Low64 = BinaryPrimitives.ReadUInt64BigEndian(bytes.Slice(8, 8));
It is converted back to a System.Guid as follows.
Span<byte> bytes = stackalloc byte[16];
BinaryPrimitives.WriteUInt32LittleEndian(bytes.Slice(0, 4), (uint)(High64 >> 32));
BinaryPrimitives.WriteUInt16LittleEndian(bytes.Slice(4, 2), (ushort)((High64 >> 16) & 0xFFFF));
BinaryPrimitives.WriteUInt16LittleEndian(bytes.Slice(6, 2), (ushort)(High64 & 0xFFFF));
BinaryPrimitives.WriteUInt64BigEndian(bytes.Slice(8, 8), Low64);
return new Guid(bytes);
The Uuid message size is 18 bytes (as opposed to 27 bytes when defining the Uuid message with the 6 individual fields defined by RFC 4122).
The conversion/serialisation/deserialisation benchmarks are below.
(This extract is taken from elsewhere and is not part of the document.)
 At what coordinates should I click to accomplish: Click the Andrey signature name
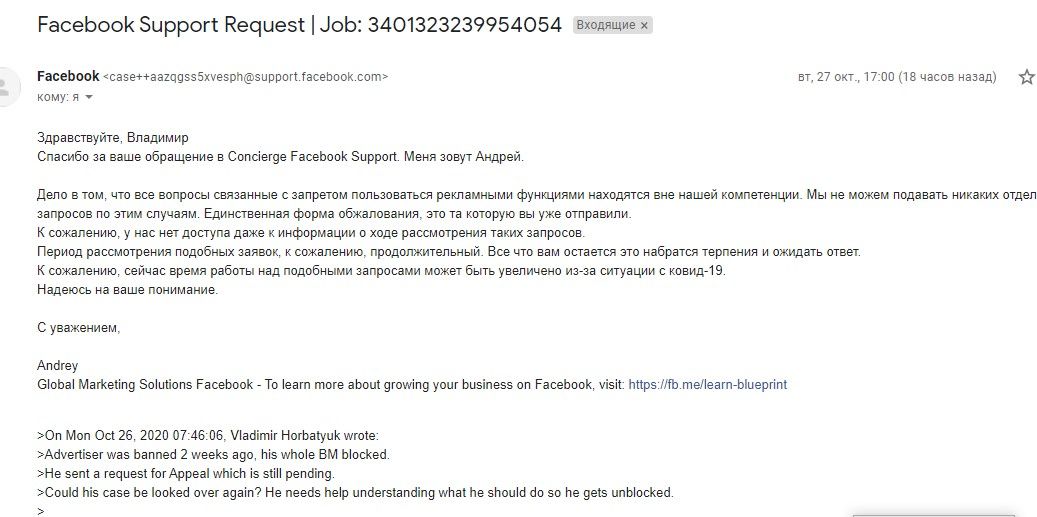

| Method | Mean | Error | StdDev |
|---|---|---|---|
| ConvertToUuid | 8.825 ns | 0.0665 ns | 0.0622 ns |
| SerialiseUuid | 20.942 ns | 0.0891 ns | 0.0790 ns |
| DeserialiseUuid | 96.178 ns | 0.3735 ns | 0.3494 ns |
| ConvertFromUuid | 9.520 ns | 0.0578 ns | 0.0541 ns |
Convert & serialise is 29.767 ns and deserialise & convert is 105.698 ns.
So this approach is much faster and more efficient on the wire than defining the Uuid message with the 6 fields defined by RFC 4122.
For UUIDv4, MSB is both positive and negative, while the LSB is always negative. So, shouldn't it be sfixed64?
fixed64 and sfixed64 are the same on the wire. The only difference is how their bits are interpreted by the sending/receiving endpoints.
In this case, the bits are interpreted by breaking the 64 bits into the components defined by section 4.1.2 of RFC 4122.
That is, the 64 bits are never interpreted as a positive 64-but integer nor a negative 64-bit integer. Therefore, it is fine to encode it either way.
However, since the sign is semantically irrelevant, I think it’s better to encode as fixed64. It also makes the code that writes the UUID to the message simpler in .NET.
Are there any plans for implementing this? I guess we have a lot of good examples and speed tests available so it could be easy integrated.
We have no plans at this time to integrate this.
Is there a way to continue to petition for this feature? Or anyways we can help to make it happen? Thanks team...
p.s. Any help in how others are dealing with this would be welcomed also. Programming in C#, currently just using a string and the variable name is prepended with 'Guid' to help me know which are Strings and which are GUID/UUID but I'm running into problems often. Links, URLs anything helpful, please :)
Most folks I have seen simply use a string for this.
I don't really see a path forward for this. The cost of adding this as a specific well known type is quite high as compared to having a third_party simply package their preferred proto with some helper functions.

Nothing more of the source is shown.